Deux La nuit fut courte pour Némo. Le trou dans son plafond laissait rentrer l’eau par fine goutte, résonnant dans le sceau qu’il avait mis dessous. Chaque goutte ne faisait qu’attiser son excitation. Il ne pouvait s’empêcher de faire des plans pour le lendemain, priant pour que le soleil se lève rapidement. Le chat, quant à lui, s’était installé confortablement : après avoir exploré méticuleusement chaque recoin, s’appropriant par frottement intensif chaque meuble, il avait finalement trouvé sa place au pied du lit, sur la couette, allégrement étendu, ronflant d’un son étrangement humain pour un félin. Même dans son sommeil, Némo ne pouvait s’empêcher de penser au chat. Il dormait à peine, se réveillant plusieurs fois pour vérifier sa présence, se perdant parfois entre rêve et réalité.
La fatigue finit par l’emporter. Au matin, Némo fut réveillé par la lumière envahissant la pièce à travers le trou dans le toit. La veille lui semblait floue. Il lui fallut plusieurs minutes avant de remettre ses pensées et souvenirs en place. Il vit la lumière inondant la pièce, il vit le trou, et tout lui revint. Dans un bond il se releva, à la recherche du chat. Mais l’animal était introuvable. Paniqué, Némo était prêt, habillé d’un simple caleçon, à courir les rues jusqu’à trouver l’animal. Il tourna la tête et vit la bête sur le comptoir, le fixant de ce regard énigmatique qui lui était propre.

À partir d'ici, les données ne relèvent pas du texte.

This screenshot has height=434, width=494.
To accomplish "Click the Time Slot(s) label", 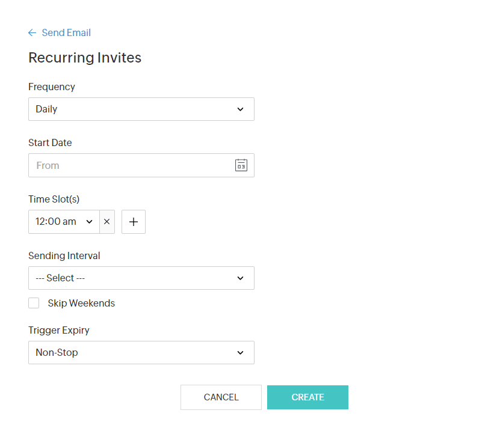I will tap(54, 199).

Un soupir de soulagement s’échappa de Némo, son cœur reprenait un battement sain. Jusqu’à ce qu’il s’aperçoive de l’heure : 10h02. Lui, l’élève modèle, avait loupé son premier cours de la journée, et serait en retard pour le second. Il se précipita dans la salle de bain, enchaînant douche et brossage de dents, glissant sur le sol trempé tandis qu’il cherchait à enfiler son pantalon sur une peau encore humide. Il attrapa son sac, sans vérifier qu’il avait avec lui les affaires nécessaires, et tout en se chaussant, dévala les escaliers de son immeuble. Les cheveux en bataille, mouillés, il attrapa la première rame de métro et arriva précisément à 10h30 précise devant sa salle de cours.
Némo, qui n’avait jamais été en retard auparavant, était désorienté. Il ouvrit grand la porte de la pièce et sans prêter attention aux murmures désapprobateurs des autres élèves, il rejoignit ses amis : Antoine, Driss, et Aline au deuxième rang. Le professeur reprit son cours, mais Némo ne l’écoutait pas. C’était comme s’il reprenait conscience. Sortant d’un rêve, il s’apercevait des gens autour de lui, de ses cheveux humides contre sa nuque. Le quotidien continuait son cours et Némo avait plus que l’impression de ne plus en faire partie. Il sortit machinalement son ordinateur, sa trousse, et quelques feuilles au cas où, et chercha à se concentrer un peu plus, en vain. Il n’avait plus envie de suivre cette journée. Il avait envie de découvrir le monde, de prendre ses affaires, et de retourner à la découverte des mystères qui séjournait chez lui.
Ses doigts sur le clavier de son ordinateur portable, partirent en direction d’internet. Némo était régit par son inconscient qui le poussait à en savoir plus. Il tapa « chat magique » dans la barre de recherche. La page annonça plus de seize millions de résultats. Il descendit lentement la page. La plupart des sites proposé était des vidéos, des blogs d’animaux, et en grande partit des sites d’achat. Il revint sur la barre de recherche, dans l’espoir de préciser son centre d’intérêt : chat survivant aux éclairs. Cette fois-ci fut bien pire que la dernière, la page était bourrée de top sur les animaux. Il souffla et pesta. Internet, la beauté de notre siècle, des milliards de sites, de blogs, de vidéos, d’informations en tout genre et incroyablement atteint par l’idiotie humaine. Du coin de l’œil, il vit Aline dévier son regard vers l’écran. Immédiatement, il ferma l’onglet. Némo, les coudes sur le bureau, joignit ses mains et posa son menton dessus. Il fixait le professeur, simulant une profonde écoute, mais il était toujours ailleurs.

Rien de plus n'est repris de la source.